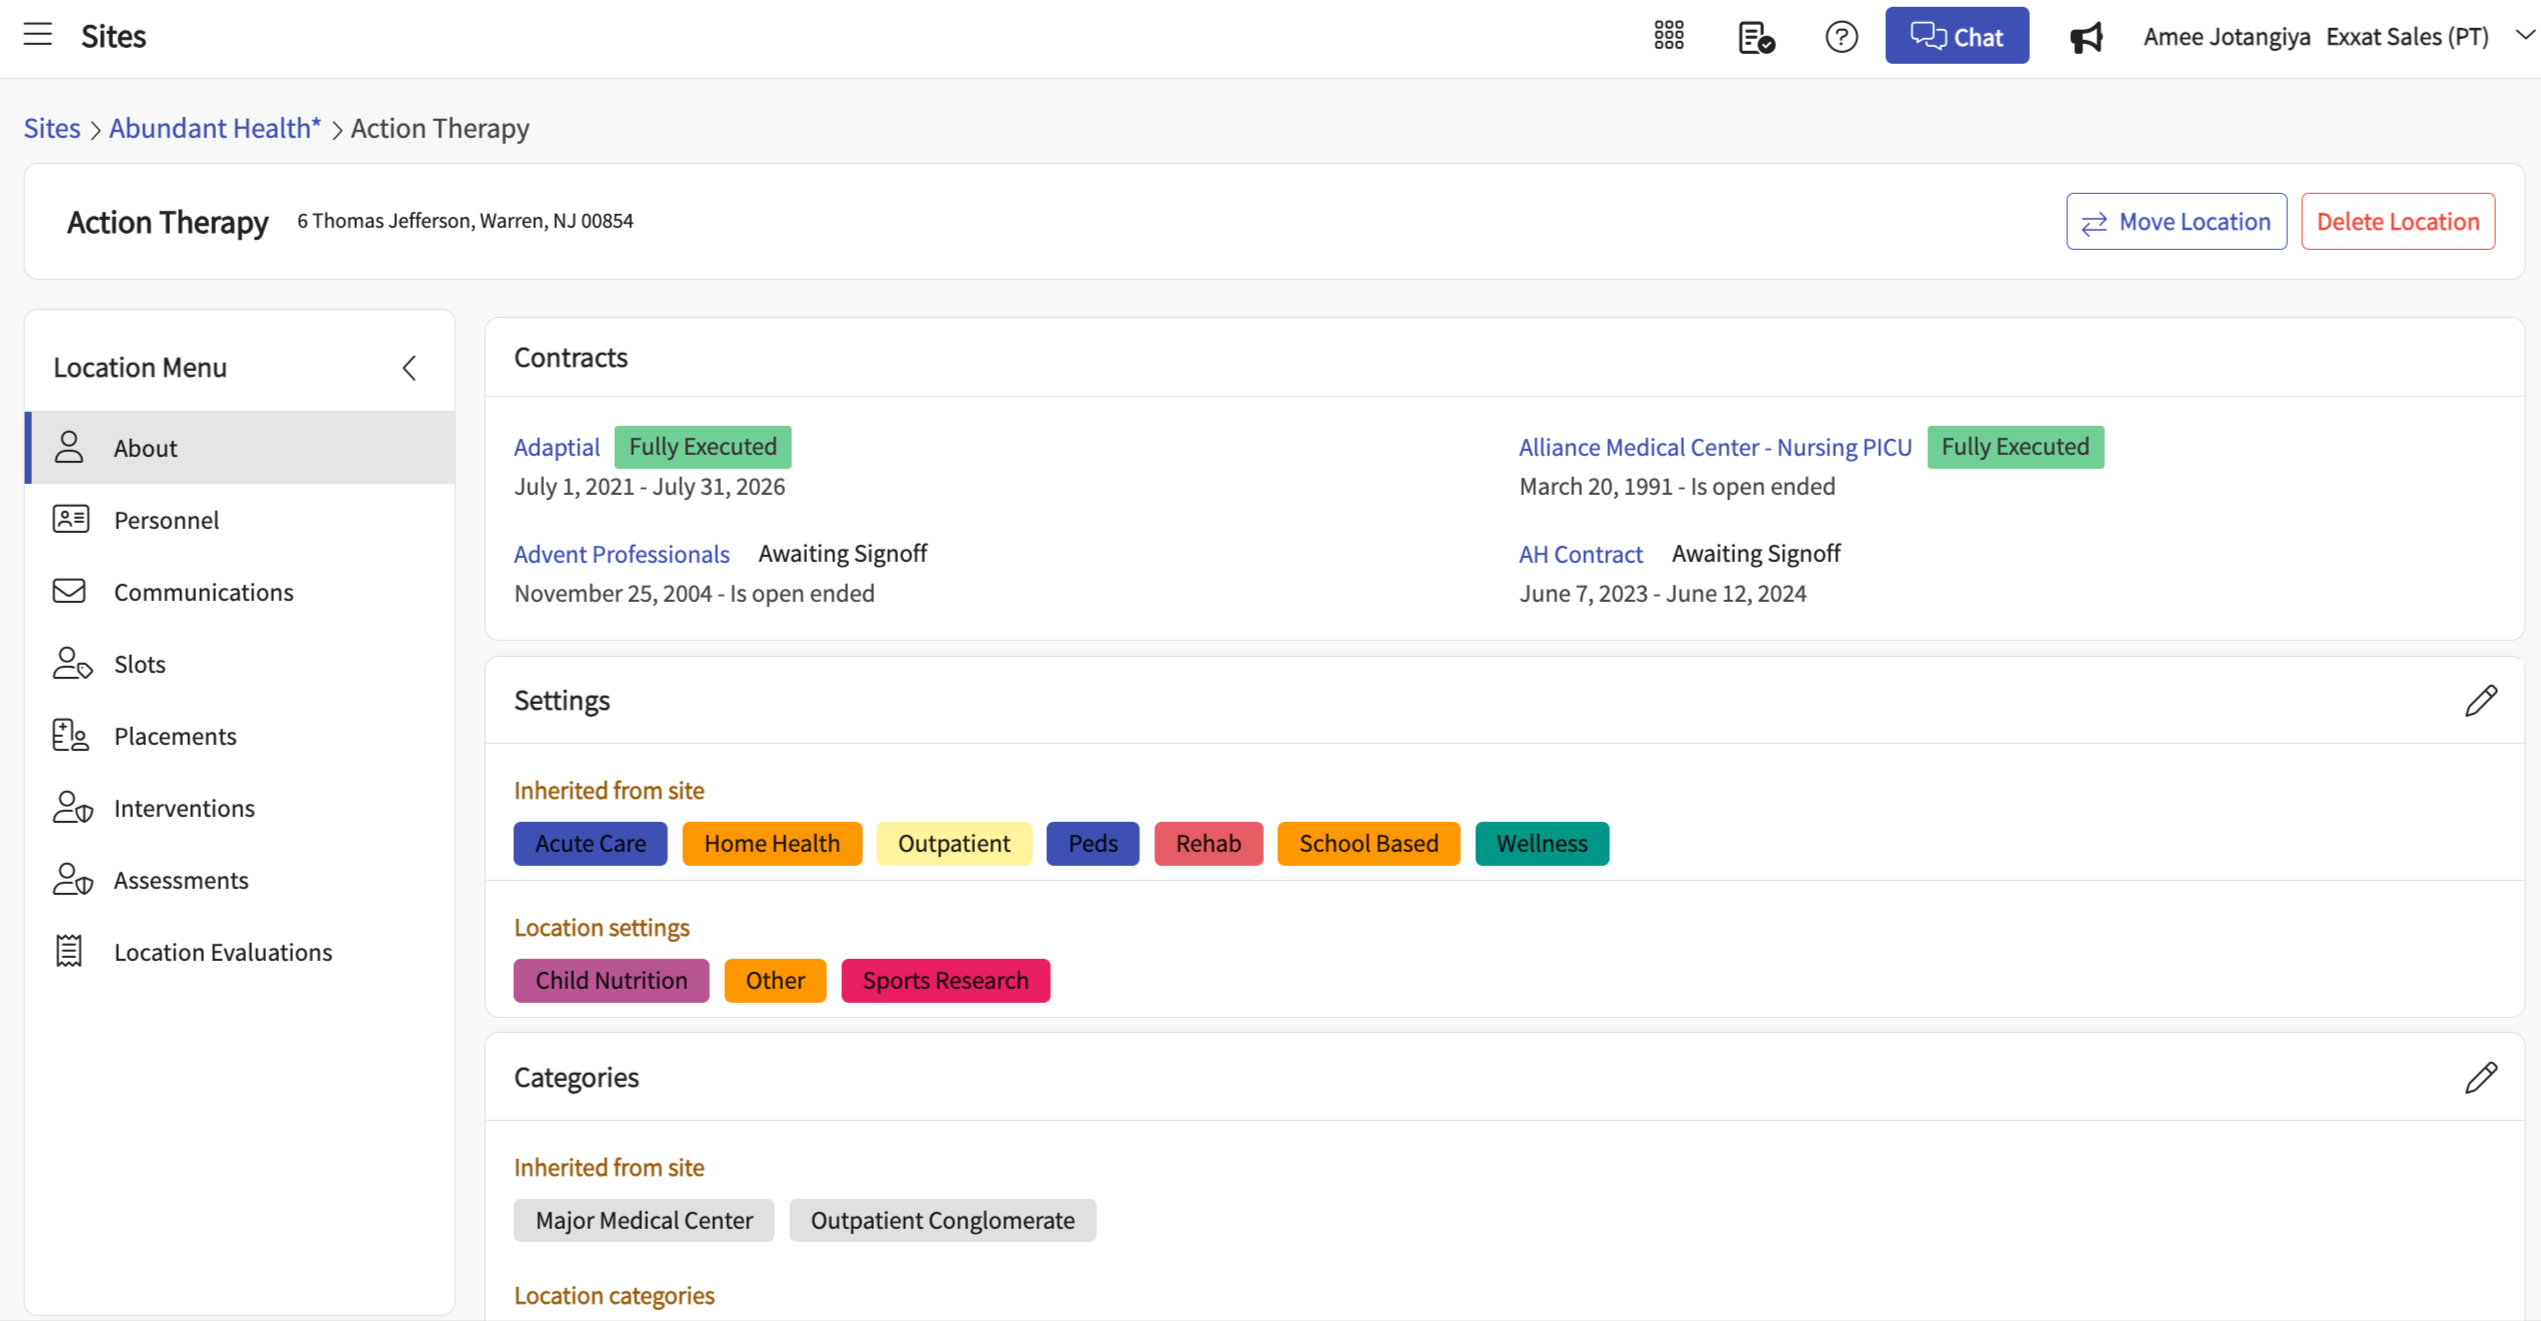Open the Personnel menu item
The image size is (2541, 1321).
pos(166,520)
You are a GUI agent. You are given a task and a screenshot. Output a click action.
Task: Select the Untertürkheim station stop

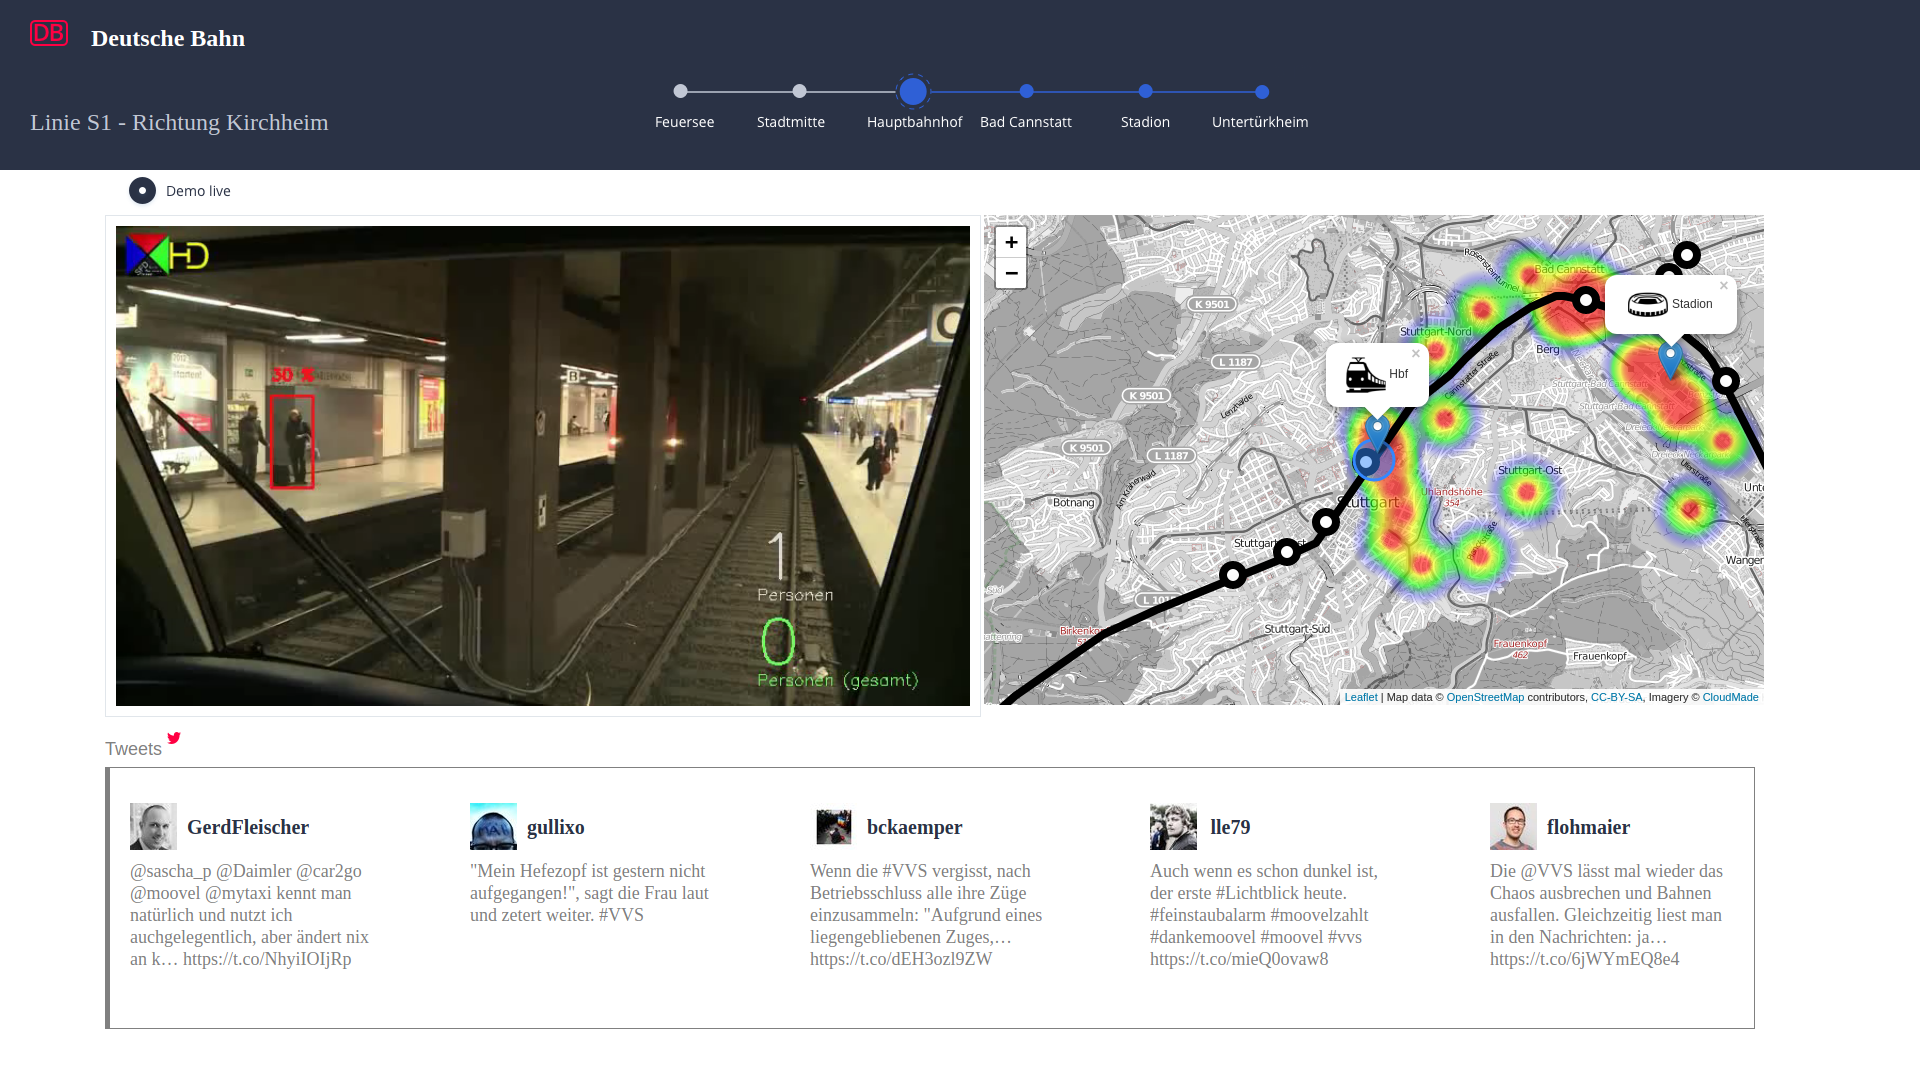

################

[PROBLEM DETAILS] Reproduce word for word the lines running from the line with "You are a GUI" through the end of the data, both included, and nothing else; leave out the pictures.

[SOLVED PROBLEM]
You are a GUI agent. You are given a task and a screenshot. Output a click action.
Task: Select the Untertürkheim station stop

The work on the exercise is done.